----- Material provided -----

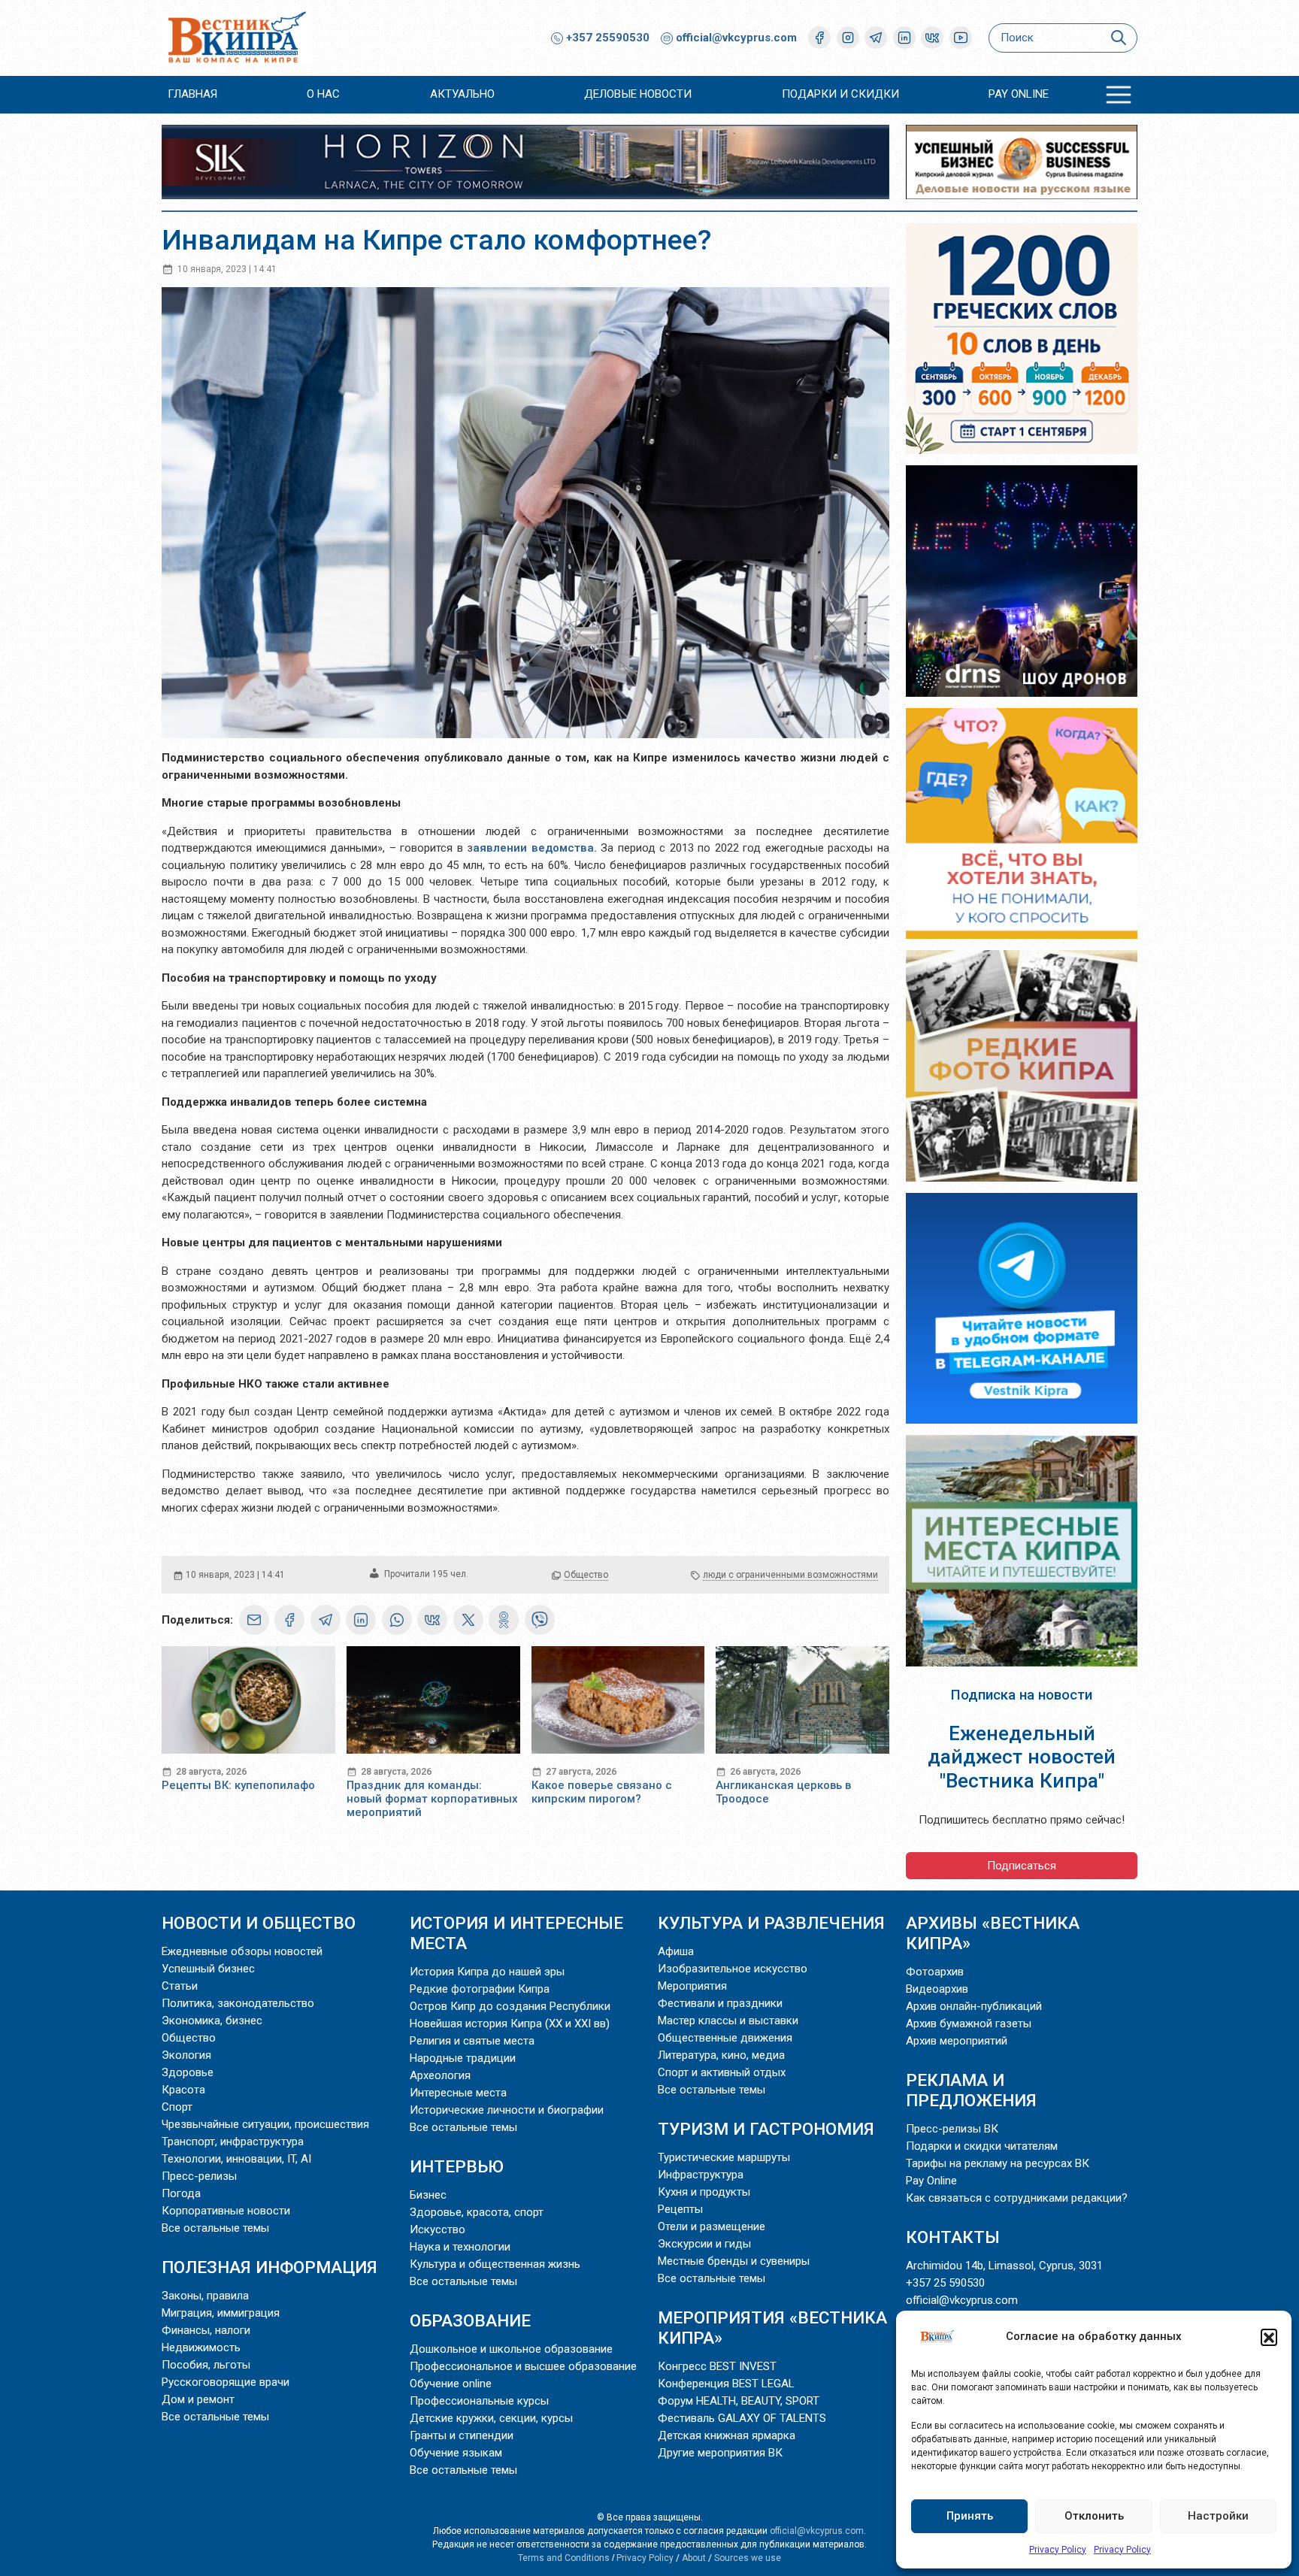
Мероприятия (692, 1986)
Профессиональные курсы (479, 2401)
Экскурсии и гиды (704, 2244)
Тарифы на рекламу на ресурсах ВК (997, 2163)
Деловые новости (638, 94)
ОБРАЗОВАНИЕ (470, 2320)
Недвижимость (201, 2347)
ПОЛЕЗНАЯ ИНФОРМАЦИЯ (269, 2267)
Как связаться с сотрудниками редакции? (1017, 2198)
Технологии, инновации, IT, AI (236, 2159)
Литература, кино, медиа (721, 2055)
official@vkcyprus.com (736, 37)
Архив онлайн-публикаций (974, 2006)
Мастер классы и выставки (728, 2020)
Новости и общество (259, 1923)
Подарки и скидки (840, 94)
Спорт (177, 2107)
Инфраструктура (700, 2174)
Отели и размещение (711, 2226)
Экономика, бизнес (212, 2020)
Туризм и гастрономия (766, 2129)
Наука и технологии (460, 2247)
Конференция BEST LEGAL (726, 2383)
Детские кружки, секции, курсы (491, 2418)
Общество (586, 1575)
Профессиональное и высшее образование (523, 2366)
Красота (183, 2089)
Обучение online (451, 2383)
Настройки (1218, 2516)
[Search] (1118, 38)
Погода (181, 2193)
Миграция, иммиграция (221, 2313)
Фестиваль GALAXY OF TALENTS (742, 2418)
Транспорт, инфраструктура (233, 2141)
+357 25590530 (606, 37)
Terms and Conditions (564, 2558)
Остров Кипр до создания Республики (510, 2006)
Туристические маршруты (724, 2157)
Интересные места (458, 2092)
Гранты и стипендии (461, 2435)
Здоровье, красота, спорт (477, 2212)
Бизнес (428, 2195)
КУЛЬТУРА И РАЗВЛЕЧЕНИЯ (771, 1923)
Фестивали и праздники (720, 2003)
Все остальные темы (215, 2228)
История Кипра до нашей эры (487, 1971)
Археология (440, 2075)
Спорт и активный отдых (722, 2072)
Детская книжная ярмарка (726, 2435)
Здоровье (187, 2072)
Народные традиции (463, 2058)
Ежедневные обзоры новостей (242, 1951)
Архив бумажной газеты (968, 2023)
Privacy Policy (1057, 2549)
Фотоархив (935, 1971)
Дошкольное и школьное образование (511, 2349)
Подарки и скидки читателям (982, 2146)
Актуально (462, 94)
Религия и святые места (472, 2041)
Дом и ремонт (198, 2399)
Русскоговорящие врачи (225, 2382)
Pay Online (1019, 94)
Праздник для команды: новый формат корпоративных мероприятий (432, 1798)
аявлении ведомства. (535, 848)
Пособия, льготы (206, 2365)
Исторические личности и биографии (507, 2110)
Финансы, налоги (206, 2330)
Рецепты (680, 2209)
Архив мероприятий (956, 2041)
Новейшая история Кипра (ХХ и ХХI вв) (510, 2023)
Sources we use (747, 2558)
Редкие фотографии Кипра (480, 1989)
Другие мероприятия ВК (720, 2452)
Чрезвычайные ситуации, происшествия (265, 2124)
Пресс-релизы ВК (952, 2129)
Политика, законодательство (238, 2003)
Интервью (457, 2166)
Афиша (676, 1951)
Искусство (437, 2229)
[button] (1268, 2336)
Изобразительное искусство (732, 1968)
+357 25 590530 (945, 2283)
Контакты (953, 2237)
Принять (969, 2516)
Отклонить (1094, 2516)
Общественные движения (725, 2038)
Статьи (180, 1986)
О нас (323, 94)
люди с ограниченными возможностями (790, 1575)
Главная (192, 94)
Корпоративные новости (226, 2210)
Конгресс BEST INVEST (717, 2366)
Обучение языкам (456, 2452)
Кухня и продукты (704, 2192)
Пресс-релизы (199, 2176)
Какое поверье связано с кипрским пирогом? (601, 1792)
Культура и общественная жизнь (495, 2264)
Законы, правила (205, 2295)
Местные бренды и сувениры (734, 2261)
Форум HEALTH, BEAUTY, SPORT (738, 2401)
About (694, 2558)
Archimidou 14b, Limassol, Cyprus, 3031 (1004, 2265)
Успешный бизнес (208, 1968)
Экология (186, 2055)
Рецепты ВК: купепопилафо (238, 1785)
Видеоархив (937, 1989)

-----

• _Task brief_
Check each line of the entries for "мероприятий" and copy those that have it.

• _Task result_
Праздник для команды: новый формат корпоративных мероприятий (432, 1798)
Архив мероприятий (956, 2041)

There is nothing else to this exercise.